I was on my way to work and listening to the radio (something I NEVER do).  I absolutely despite the radio.  Same old washed out songs being passed off as rock.  I can't stand it.  I get a small surge of joy when they announce Metallica coming on, and then come back down to depression because it's either "Enter Sandman" or "Fuel" or something like that. 

 Back to the subject at hand.  My heart is absolutely crushed.  When you tell someone you're in love with them, that typically means that you always love being around them and miss them when they're gone, right?  Yeah… I thought so, too.  Brittini hasn't contacted me in a week.  I still write to her every single day, just like I promised I would.  I can't help but think that she has found someone else.  First, she wanted to slow things down.  Then, she started going out a lot more.  Now, we're not even talking.  Did she break up with me and forget to tell me?  Is there a reason she doesn't tell me she loves me anymore? 

Then, I turned on the radio.  It was as if I had gotten a message from her.  Ironically, my favorite 3 Doors Down song.  I was sitting there, asking myself "What the hell is going on?  What am I not getting?" 

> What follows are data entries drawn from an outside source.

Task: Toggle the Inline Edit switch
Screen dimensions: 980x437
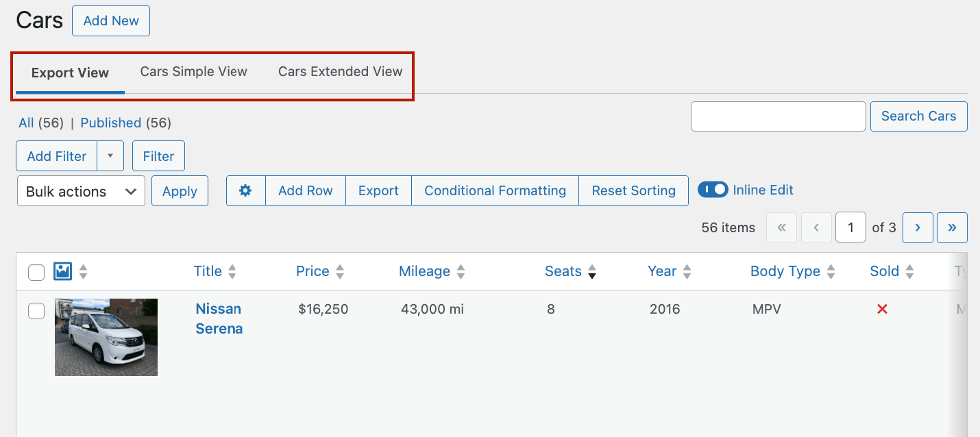Action: point(713,190)
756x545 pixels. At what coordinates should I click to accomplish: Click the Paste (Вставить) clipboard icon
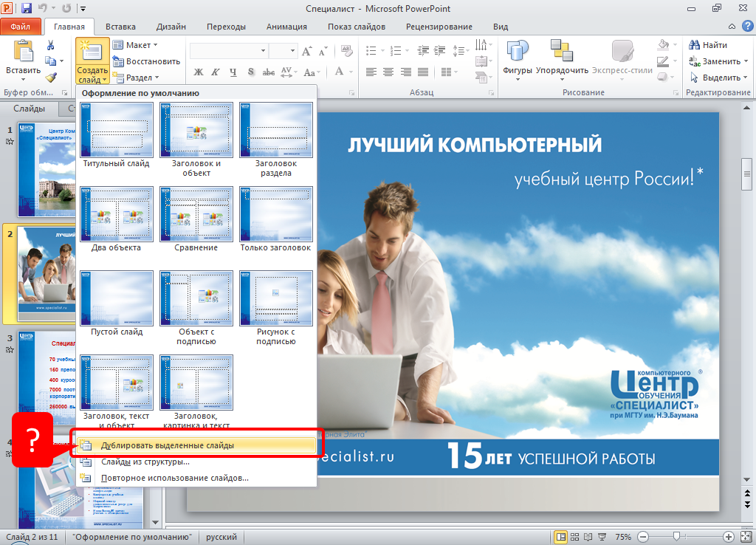pos(24,52)
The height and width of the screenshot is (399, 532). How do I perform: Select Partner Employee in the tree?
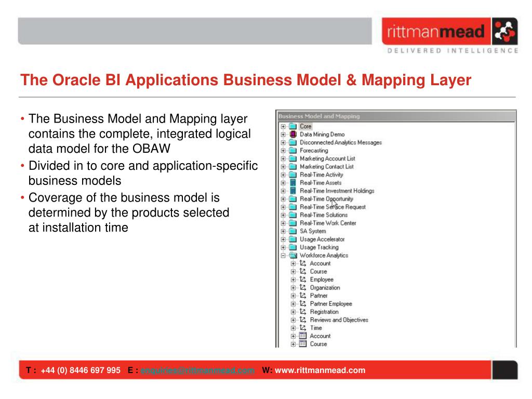330,304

Then the song played.. "You love me but you don't know who I am…. just let me go"

"I miss you", "I love you".. that would be nice to hear right now.  Hell… even "I'm leaving you" would bring some kind of peace of mind.  At least I wouldn't be wondering anymore…

It's truly amazing.  Girls always complain about guys not appreciating them.  Then, when a guy who treats her like a queen comes along, they just call him weird and, in all probability, cheat on him and dump him.

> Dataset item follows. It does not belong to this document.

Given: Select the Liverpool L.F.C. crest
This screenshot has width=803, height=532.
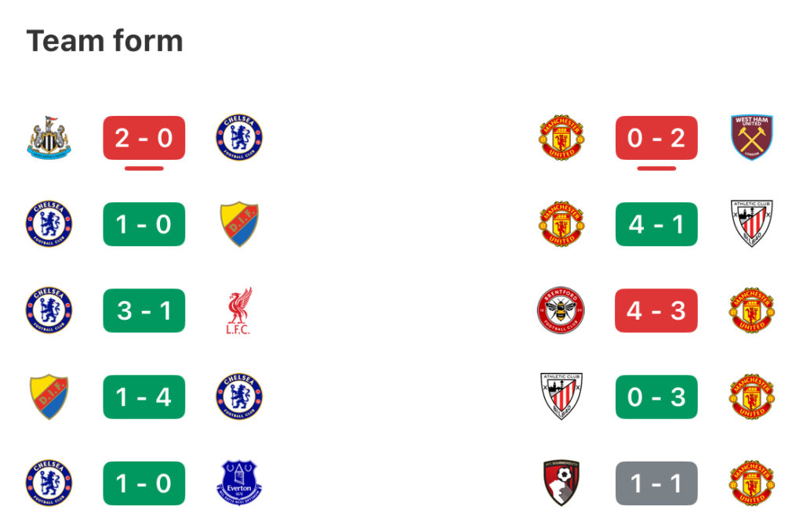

How can she say she wants to be married to me?  If she doesn't want to talk to me not even 5 days out of the week, then how in the fuck is she supposed to live with me 365 days per year??

Is this what I quit drinking for?

Is this why I'm drug free?

Is it worth it?

3 Comments
  1. emmielou 16 years ago

    Who knows why women are so difficult. Imagine how much worse it would be if the drink and drugs were still there, maybe you would be high as a kite for a few hours but the all impending doom that you would feel after is going to be worse than what you feel now!

    Life sucks but it must get better or else what the hell is the point in it all? Don't know if that helps but I hope you get something from it, if not just delete and read the next persons comment!!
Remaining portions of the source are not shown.